### Set task
Recast the records starting at the line containing "[L78L08ACZ-AP] (114, 137)" and ending at the line containing "Микросхемы стабилизаторы L4940D2T12-TR" as a JSON list of strings, one per line, with blank lines left out.

### Source data
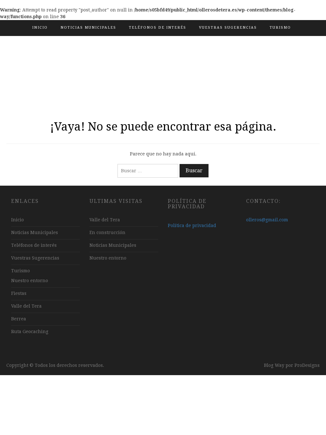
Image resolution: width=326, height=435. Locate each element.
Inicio (40, 27)
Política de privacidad (192, 225)
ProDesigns (307, 365)
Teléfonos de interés (157, 27)
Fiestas (18, 293)
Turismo (280, 27)
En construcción (107, 232)
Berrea (18, 318)
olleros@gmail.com (267, 219)
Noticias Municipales (88, 27)
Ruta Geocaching (29, 331)
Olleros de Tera (163, 68)
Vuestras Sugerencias (228, 27)
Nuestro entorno (29, 280)
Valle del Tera (26, 306)
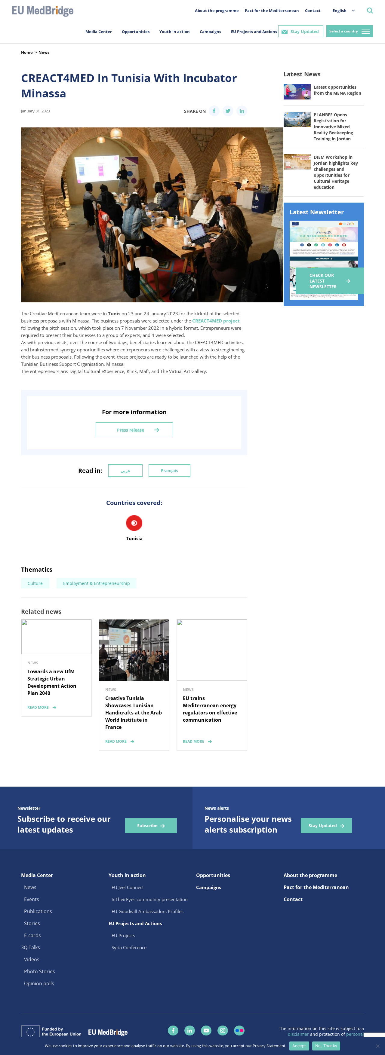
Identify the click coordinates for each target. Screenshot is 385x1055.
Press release (130, 430)
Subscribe (147, 825)
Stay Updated (305, 31)
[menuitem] (341, 10)
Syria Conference (129, 947)
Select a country (343, 31)
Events (31, 899)
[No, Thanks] (377, 1046)
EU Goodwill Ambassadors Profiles (147, 911)
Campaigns (210, 31)
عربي (125, 470)
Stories (32, 923)
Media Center (98, 31)
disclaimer (299, 1034)
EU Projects (123, 935)
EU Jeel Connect (128, 887)
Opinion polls (39, 983)
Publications (38, 911)
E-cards (32, 935)
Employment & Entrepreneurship (96, 583)
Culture (35, 583)
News (43, 52)
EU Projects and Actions (254, 31)
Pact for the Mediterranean (272, 10)
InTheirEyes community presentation (150, 899)
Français (169, 470)
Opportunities (135, 31)
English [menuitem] (339, 10)
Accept (299, 1045)
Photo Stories (39, 971)
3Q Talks (30, 947)
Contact (313, 10)
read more (38, 707)
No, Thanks (326, 1045)
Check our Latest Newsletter (323, 280)
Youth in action (174, 31)
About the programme (217, 10)
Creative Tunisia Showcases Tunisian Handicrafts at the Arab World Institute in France (133, 712)
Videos (31, 959)
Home (27, 52)
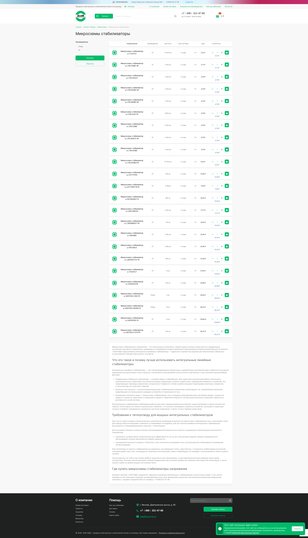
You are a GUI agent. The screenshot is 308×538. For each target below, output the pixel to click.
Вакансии (79, 518)
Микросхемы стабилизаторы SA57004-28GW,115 (132, 307)
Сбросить (90, 64)
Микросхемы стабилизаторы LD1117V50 (132, 173)
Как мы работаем (213, 6)
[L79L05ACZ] (114, 77)
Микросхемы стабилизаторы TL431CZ (132, 52)
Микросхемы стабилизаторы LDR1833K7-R (132, 319)
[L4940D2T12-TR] (114, 259)
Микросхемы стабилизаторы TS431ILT (132, 270)
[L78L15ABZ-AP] (114, 65)
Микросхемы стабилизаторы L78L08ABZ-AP (132, 101)
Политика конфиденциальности (172, 533)
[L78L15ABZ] (114, 149)
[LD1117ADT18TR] (114, 186)
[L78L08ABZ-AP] (114, 101)
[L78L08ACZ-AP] (114, 137)
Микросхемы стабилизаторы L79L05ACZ (132, 76)
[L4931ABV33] (114, 210)
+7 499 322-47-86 (193, 13)
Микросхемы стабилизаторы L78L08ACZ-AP (132, 137)
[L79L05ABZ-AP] (114, 89)
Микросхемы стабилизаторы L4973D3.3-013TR (132, 331)
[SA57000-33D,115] (114, 295)
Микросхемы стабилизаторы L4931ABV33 (132, 210)
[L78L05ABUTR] (114, 162)
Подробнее (189, 2)
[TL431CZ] (114, 53)
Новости (79, 508)
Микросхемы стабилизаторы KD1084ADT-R (132, 198)
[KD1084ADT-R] (114, 198)
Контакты (228, 6)
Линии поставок (169, 6)
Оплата (112, 512)
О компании (154, 6)
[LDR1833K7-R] (114, 319)
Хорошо (297, 529)
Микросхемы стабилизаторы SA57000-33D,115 (132, 295)
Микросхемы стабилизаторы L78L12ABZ (132, 125)
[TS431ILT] (114, 271)
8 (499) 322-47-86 (172, 2)
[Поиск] (175, 16)
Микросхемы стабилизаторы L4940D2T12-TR (132, 258)
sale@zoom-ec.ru (148, 516)
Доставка (113, 508)
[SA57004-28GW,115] (114, 307)
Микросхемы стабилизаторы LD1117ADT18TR (132, 186)
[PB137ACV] (114, 246)
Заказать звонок (218, 509)
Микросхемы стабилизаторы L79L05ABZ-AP (132, 89)
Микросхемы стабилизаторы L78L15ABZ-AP (132, 64)
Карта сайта (114, 515)
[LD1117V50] (114, 174)
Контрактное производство (191, 6)
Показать (90, 58)
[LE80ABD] (114, 234)
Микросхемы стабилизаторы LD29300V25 (132, 283)
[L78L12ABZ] (114, 125)
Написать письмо (218, 515)
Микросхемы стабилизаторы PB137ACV (132, 246)
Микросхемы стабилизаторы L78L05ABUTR (132, 161)
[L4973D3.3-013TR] (114, 331)
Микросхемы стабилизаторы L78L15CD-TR (132, 113)
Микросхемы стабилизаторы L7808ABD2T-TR (132, 222)
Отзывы (79, 515)
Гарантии (79, 512)
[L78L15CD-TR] (114, 113)
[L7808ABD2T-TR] (114, 222)
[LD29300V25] (114, 283)
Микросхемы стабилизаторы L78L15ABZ (132, 149)
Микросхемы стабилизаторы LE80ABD (132, 234)
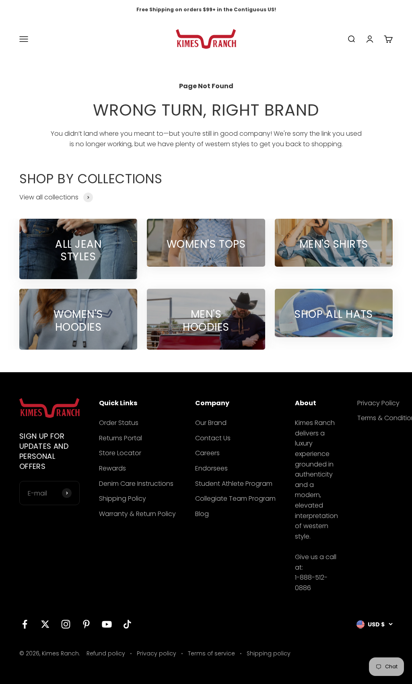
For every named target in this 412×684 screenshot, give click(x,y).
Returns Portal (120, 438)
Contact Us (213, 438)
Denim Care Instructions (136, 483)
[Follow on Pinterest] (86, 624)
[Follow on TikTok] (127, 624)
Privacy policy (156, 653)
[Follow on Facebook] (24, 624)
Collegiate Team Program (235, 498)
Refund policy (106, 653)
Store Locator (120, 453)
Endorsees (211, 468)
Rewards (112, 468)
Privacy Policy (378, 403)
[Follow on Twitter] (45, 624)
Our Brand (211, 422)
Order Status (118, 422)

### Result below
[
  "[L78L08ACZ-AP] (114, 137)",
  "Микросхемы стабилизаторы L79L05ACZ (132, 76)",
  "[L4931ABV33] (114, 210)",
  "+7 499 322-47-86 (193, 13)",
  "Микросхемы стабилизаторы L78L08ACZ-AP (132, 137)",
  "[L79L05ABZ-AP] (114, 89)",
  "Микросхемы стабилизаторы L4973D3.3-013TR (132, 331)",
  "[SA57000-33D,115] (114, 295)",
  "Микросхемы стабилизаторы L4931ABV33 (132, 210)",
  "[L78L05ABUTR] (114, 162)",
  "Подробнее (189, 2)",
  "[TL431CZ] (114, 53)",
  "Новости (79, 508)",
  "Микросхемы стабилизаторы KD1084ADT-R (132, 198)",
  "[KD1084ADT-R] (114, 198)",
  "Контакты (228, 6)",
  "Линии поставок (169, 6)",
  "Оплата (112, 512)",
  "О компании (154, 6)",
  "[LDR1833K7-R] (114, 319)",
  "Хорошо (297, 529)",
  "Микросхемы стабилизаторы SA57000-33D,115 (132, 295)",
  "Микросхемы стабилизаторы L78L12ABZ (132, 125)",
  "[TS431ILT] (114, 271)",
  "8 (499) 322-47-86 (172, 2)",
  "[Поиск] (175, 16)",
  "Микросхемы стабилизаторы L4940D2T12-TR (132, 258)"
]